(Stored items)

★ ★ ★ ★ ★ ★ ★

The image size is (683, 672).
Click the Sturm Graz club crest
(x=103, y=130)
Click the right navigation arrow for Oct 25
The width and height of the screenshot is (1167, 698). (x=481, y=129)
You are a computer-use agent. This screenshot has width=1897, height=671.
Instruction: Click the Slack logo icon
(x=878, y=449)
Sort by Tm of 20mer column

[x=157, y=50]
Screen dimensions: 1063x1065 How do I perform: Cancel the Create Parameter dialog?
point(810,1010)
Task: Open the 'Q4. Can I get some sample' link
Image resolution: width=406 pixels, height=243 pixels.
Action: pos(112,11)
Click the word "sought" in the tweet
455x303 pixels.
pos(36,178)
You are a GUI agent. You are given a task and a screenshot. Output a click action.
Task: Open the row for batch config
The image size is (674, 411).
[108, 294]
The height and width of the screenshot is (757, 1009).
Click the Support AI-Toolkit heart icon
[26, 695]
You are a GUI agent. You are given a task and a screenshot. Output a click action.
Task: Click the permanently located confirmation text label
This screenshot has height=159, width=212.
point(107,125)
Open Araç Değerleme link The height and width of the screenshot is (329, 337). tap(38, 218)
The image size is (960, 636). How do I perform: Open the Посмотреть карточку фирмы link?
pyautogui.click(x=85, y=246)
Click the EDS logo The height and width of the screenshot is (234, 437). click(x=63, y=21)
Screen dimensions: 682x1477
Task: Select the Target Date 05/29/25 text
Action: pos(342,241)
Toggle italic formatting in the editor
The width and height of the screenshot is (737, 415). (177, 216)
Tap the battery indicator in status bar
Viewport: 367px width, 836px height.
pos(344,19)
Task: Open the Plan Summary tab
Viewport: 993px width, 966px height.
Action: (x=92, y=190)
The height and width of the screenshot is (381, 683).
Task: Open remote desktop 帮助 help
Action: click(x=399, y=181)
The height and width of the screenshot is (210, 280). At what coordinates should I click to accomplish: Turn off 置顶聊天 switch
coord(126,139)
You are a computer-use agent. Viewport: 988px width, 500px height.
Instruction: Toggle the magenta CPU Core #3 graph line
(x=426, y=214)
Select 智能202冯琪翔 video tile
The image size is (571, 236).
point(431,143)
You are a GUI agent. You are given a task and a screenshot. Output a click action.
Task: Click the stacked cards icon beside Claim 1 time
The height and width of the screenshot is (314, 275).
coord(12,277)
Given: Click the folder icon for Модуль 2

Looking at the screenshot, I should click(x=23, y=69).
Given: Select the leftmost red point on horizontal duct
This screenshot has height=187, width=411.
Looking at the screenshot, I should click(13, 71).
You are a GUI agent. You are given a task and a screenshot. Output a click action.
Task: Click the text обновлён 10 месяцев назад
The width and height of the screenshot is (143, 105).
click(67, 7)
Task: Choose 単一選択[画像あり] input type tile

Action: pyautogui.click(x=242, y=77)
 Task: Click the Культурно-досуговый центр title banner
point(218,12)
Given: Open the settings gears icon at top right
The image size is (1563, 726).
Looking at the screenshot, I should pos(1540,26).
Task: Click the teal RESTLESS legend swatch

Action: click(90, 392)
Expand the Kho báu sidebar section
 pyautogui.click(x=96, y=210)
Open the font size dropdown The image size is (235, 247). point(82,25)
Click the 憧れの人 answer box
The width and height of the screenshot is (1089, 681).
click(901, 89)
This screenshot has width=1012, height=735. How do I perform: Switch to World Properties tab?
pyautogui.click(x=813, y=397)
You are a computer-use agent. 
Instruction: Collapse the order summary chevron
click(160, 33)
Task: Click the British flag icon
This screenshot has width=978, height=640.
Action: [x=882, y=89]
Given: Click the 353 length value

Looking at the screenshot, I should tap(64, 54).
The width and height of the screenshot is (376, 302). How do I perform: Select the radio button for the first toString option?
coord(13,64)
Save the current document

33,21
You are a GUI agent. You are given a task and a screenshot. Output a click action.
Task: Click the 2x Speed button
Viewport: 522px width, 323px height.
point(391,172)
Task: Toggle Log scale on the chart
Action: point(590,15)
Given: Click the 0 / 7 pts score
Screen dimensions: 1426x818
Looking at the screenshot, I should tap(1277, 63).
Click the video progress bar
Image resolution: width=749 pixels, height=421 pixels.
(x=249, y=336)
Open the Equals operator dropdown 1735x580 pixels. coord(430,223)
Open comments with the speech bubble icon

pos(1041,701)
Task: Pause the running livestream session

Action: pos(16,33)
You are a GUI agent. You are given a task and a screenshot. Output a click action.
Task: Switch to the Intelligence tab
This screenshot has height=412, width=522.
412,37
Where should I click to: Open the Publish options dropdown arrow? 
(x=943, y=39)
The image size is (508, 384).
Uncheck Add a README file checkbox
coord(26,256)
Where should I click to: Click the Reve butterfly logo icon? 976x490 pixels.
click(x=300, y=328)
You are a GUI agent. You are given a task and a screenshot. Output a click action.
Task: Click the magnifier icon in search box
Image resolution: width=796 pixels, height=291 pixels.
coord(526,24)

★ ★ ★ ★ ★ ★ ★

== What needs to be done ==
Above are the records; copy exactly the lines from the line with "The image size is (960, 636)." through the line with "Task: Open the Plan Summary tab", both included.

== Exercise solution ==
The image size is (960, 636). How do I perform: Open the Посмотреть карточку фирмы link?
pyautogui.click(x=85, y=246)
Click the EDS logo The height and width of the screenshot is (234, 437). click(x=63, y=21)
Screen dimensions: 682x1477
Task: Select the Target Date 05/29/25 text
Action: pos(342,241)
Toggle italic formatting in the editor
The width and height of the screenshot is (737, 415). (177, 216)
Tap the battery indicator in status bar
Viewport: 367px width, 836px height.
pos(344,19)
Task: Open the Plan Summary tab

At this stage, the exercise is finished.